#### PROBLEM DESCRIPTION
Using the listing below, give the number of lines in which the string "agent" appears, and nothing else.

#### DATASET EXTRACT
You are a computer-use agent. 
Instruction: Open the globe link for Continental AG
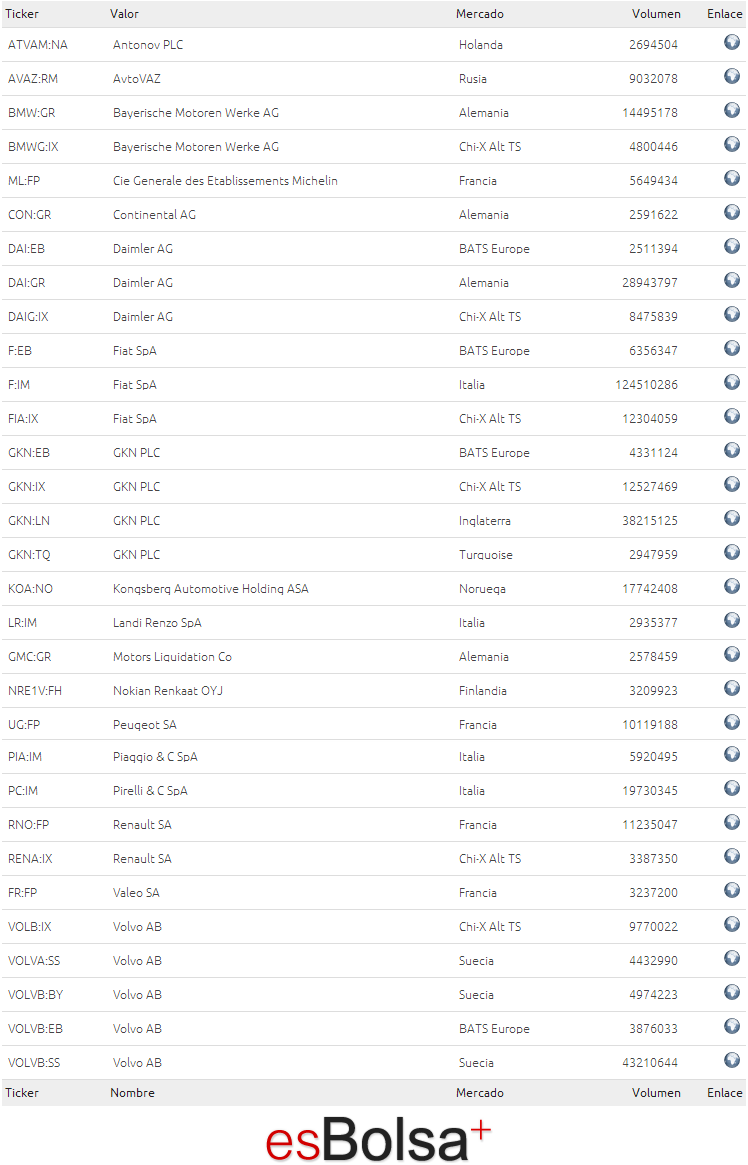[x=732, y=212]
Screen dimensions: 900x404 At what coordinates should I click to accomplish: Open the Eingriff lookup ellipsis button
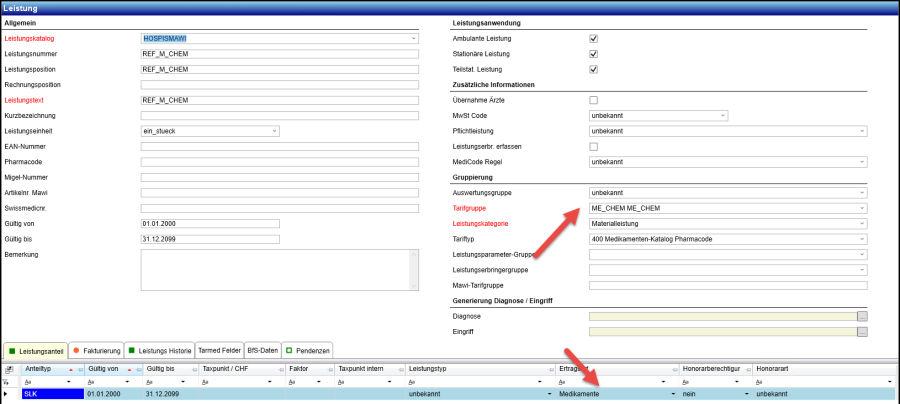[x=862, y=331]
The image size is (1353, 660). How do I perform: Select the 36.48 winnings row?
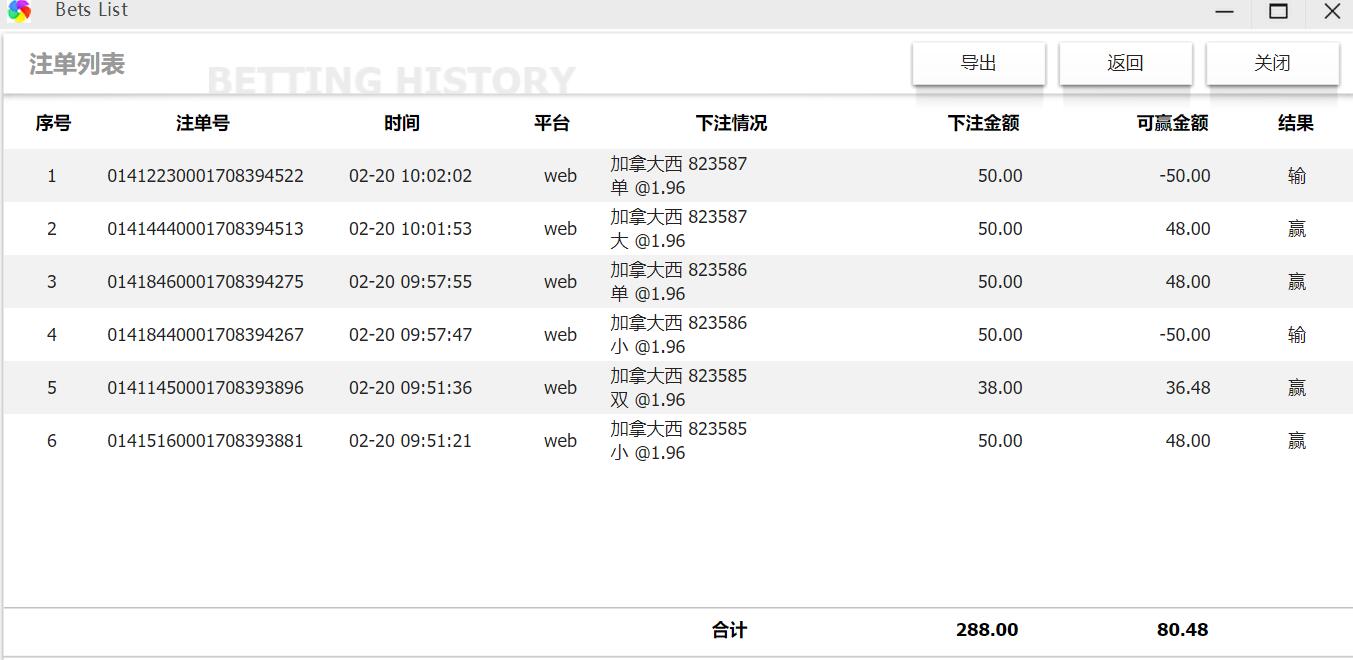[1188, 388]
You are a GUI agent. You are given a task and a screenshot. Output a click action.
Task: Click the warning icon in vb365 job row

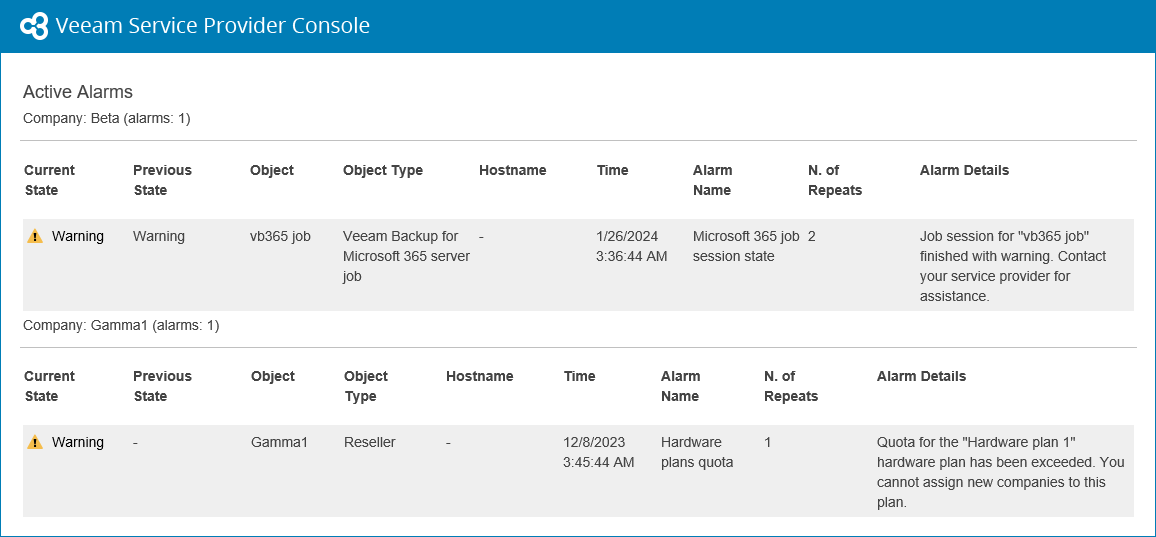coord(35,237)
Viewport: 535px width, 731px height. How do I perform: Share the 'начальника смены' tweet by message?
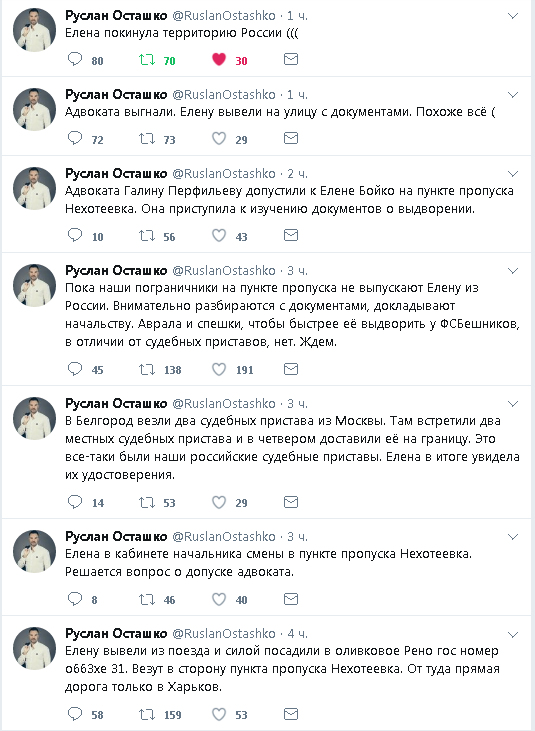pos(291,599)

--

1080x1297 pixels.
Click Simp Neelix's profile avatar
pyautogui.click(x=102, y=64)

#### YOUR SOLUTION
2